*Page:*
BEGIN
Interview with Natasha Allden, Recyclus NED
Lindsay Chathli speaks to Natasha Allden, non-executive director at Recyclus Group (49% owned by Technology Minerals Plc)
“You’ve got to be prepared for things to fail and that can hurt, you’ve got to be brave– and you’ve got to remember why you’re doing it”
From starting up her first digital company aged 21 to working on the British Land Speed Record and developing space rockets – along with more earth-bound pursuits - Recyclus non-executive director Natasha Allden has always used tech to push the boundaries of the possible.
In her teens, Natasha trekked the Atlas Mountains and her interests range from writing poetry to fly-fishing. What did I expect on meeting her (on Zoom)? A cross between a buccaneer and Elon Musk’s much younger sister? The reality was more nuanced and – well, impressive. For instance, she also enjoys painting – and yes, long walks in the country. Nevertheless, one of her core professional mottos would have to be: “Be bold.”
Natasha joined Recyclus in May 2021 with an impressive track record. Globally, she founded three tech companies, and worked as a digital and commercial strategist in the corporate FTSE 100 sector. Her achievements include cashless campuses and commercialising rocket engines. Why has technology been such a big thing for her?
“From working on the digital side, in FTSE 100, insurance, financial and energy companies, I was drawn to the latest in applications, CX, systems of systems and more, I realised what tech could do for companies, for individuals,” she says.
“And that has sort of been an underpinning value for me. It’s not the technology per se but what it can enable.”
Natasha joined the Board of Recyclus last May, bringing her expertise in commercialisation, tech transfer and government relations. She has always looked for original ways to re-purpose new and existing technology. She founded MULTIPLY in 2015 to help unlock the value of people and technology, maximise growth and generate revenue through new markets, models and applications.
“Business-to-business technology transfer is about constantly looking for new applications. ‘How can we use what we’ve got today for impact elsewhere?’ ‘Should we be using this rocket engine just in rockets? Could we, for example, use it in hydro-electric power?’” she says.
END
*Given request a:* According to the interview with Natasha Allden, why has technology been such a big thing for her? Answer in one to three sentences.

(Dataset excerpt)
BEGIN
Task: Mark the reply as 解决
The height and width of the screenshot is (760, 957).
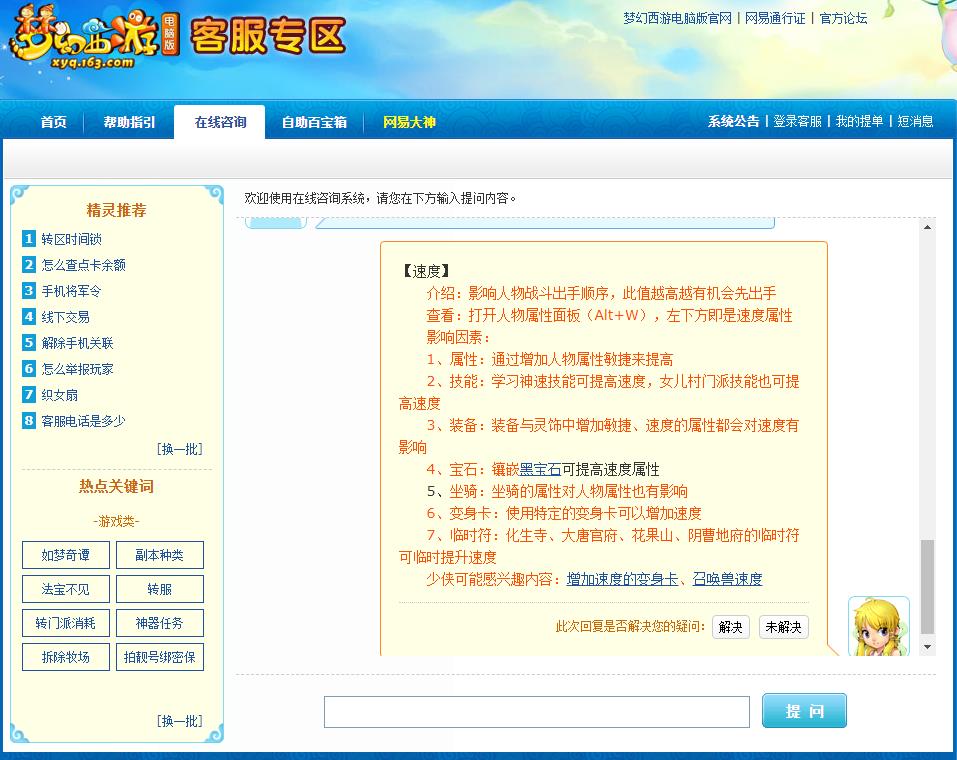Action: (x=729, y=627)
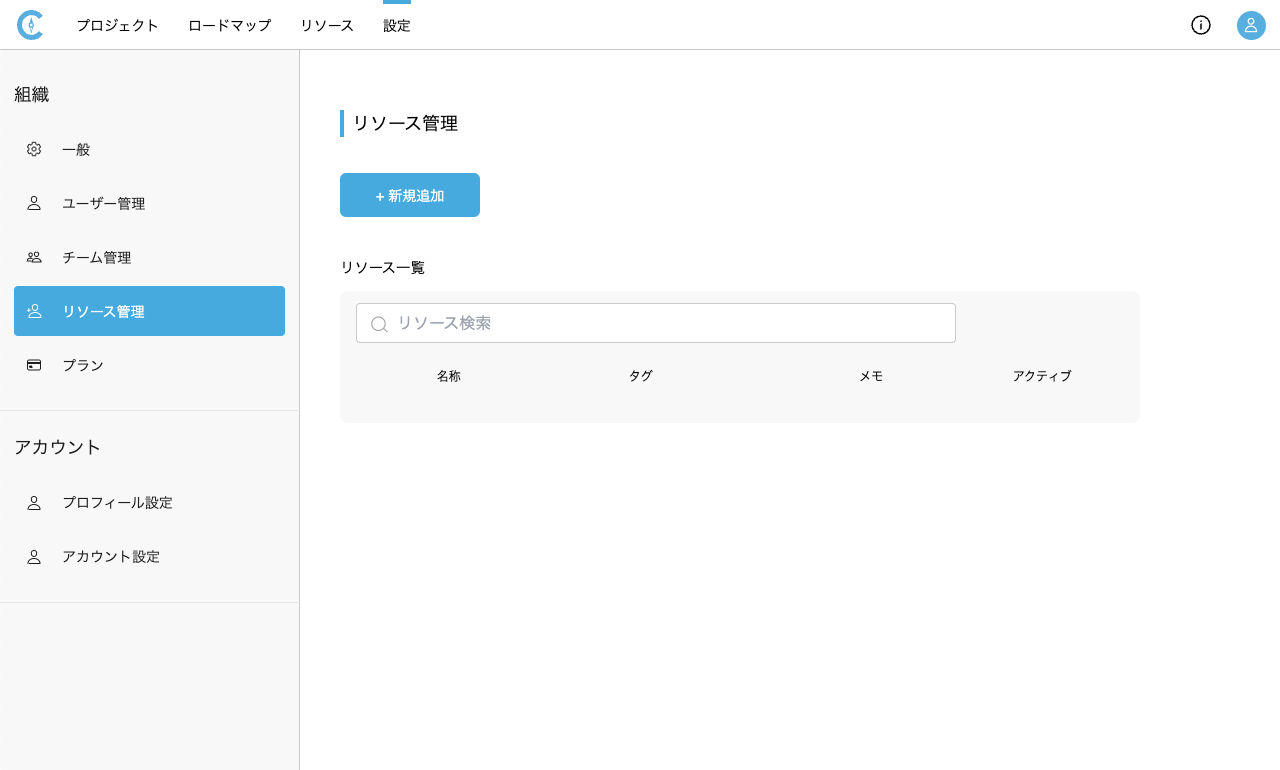
Task: Click the タグ column header
Action: [640, 376]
END
*Given request b:* Return every entry in the dataset excerpt line for line without any changes, and leave the pictures out.

*Worked answer a:* Her digital work with FTSE 100, insurance, financial and energy companies drew her to the latest applications and systems, and she realized what technology could do for companies and for individuals. That became an underpinning value for her: what matters is not the technology itself but what it can enable.

*Worked answer b:*
Task: Mark the reply as 解决
The height and width of the screenshot is (760, 957).
Action: (x=729, y=627)
Task: Click the タグ column header
Action: [640, 376]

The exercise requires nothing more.